··· DATEN ZUR AUFGABE ···

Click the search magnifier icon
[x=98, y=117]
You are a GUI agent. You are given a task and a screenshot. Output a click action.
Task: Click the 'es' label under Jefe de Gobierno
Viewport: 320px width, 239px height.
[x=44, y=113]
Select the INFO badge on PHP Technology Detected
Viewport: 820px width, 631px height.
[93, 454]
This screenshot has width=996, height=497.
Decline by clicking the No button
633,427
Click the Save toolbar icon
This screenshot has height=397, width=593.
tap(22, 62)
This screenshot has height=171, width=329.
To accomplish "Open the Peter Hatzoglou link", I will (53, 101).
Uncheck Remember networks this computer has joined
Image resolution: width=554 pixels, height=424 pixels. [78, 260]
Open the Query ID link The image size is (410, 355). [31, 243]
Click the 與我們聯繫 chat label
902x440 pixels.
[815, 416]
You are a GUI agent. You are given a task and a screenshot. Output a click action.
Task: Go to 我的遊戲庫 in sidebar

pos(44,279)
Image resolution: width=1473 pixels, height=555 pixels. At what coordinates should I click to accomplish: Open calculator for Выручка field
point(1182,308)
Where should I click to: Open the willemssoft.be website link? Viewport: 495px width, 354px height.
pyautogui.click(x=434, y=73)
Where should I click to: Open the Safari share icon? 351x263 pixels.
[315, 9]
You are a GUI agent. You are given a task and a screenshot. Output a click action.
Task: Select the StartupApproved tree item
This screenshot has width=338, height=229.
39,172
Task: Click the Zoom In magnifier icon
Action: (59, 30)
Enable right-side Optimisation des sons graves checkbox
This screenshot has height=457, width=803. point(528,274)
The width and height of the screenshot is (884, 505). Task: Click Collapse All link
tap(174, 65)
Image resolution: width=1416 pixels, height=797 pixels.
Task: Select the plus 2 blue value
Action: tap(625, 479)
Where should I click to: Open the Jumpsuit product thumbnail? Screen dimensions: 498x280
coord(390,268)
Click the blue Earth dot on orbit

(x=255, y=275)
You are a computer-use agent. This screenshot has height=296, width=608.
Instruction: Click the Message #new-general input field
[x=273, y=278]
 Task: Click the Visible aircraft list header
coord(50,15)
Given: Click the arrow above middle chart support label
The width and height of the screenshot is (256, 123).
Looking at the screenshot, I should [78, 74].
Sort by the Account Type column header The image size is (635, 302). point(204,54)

···

**AUFGABENBESCHREIBUNG:** Wiederhole unverändert die Zeilen, beginnend mit der Zeile, die „Where should I click to: Open the willemssoft.be“ enthält, und endend mit der Zeile, die „Action: (59, 30)“ enthält.

**SCHRIFTLICHE ANTWORT:**
Where should I click to: Open the willemssoft.be website link? Viewport: 495px width, 354px height.
pyautogui.click(x=434, y=73)
Where should I click to: Open the Safari share icon? 351x263 pixels.
[315, 9]
You are a GUI agent. You are given a task and a screenshot. Output a click action.
Task: Select the StartupApproved tree item
This screenshot has width=338, height=229.
39,172
Task: Click the Zoom In magnifier icon
Action: (59, 30)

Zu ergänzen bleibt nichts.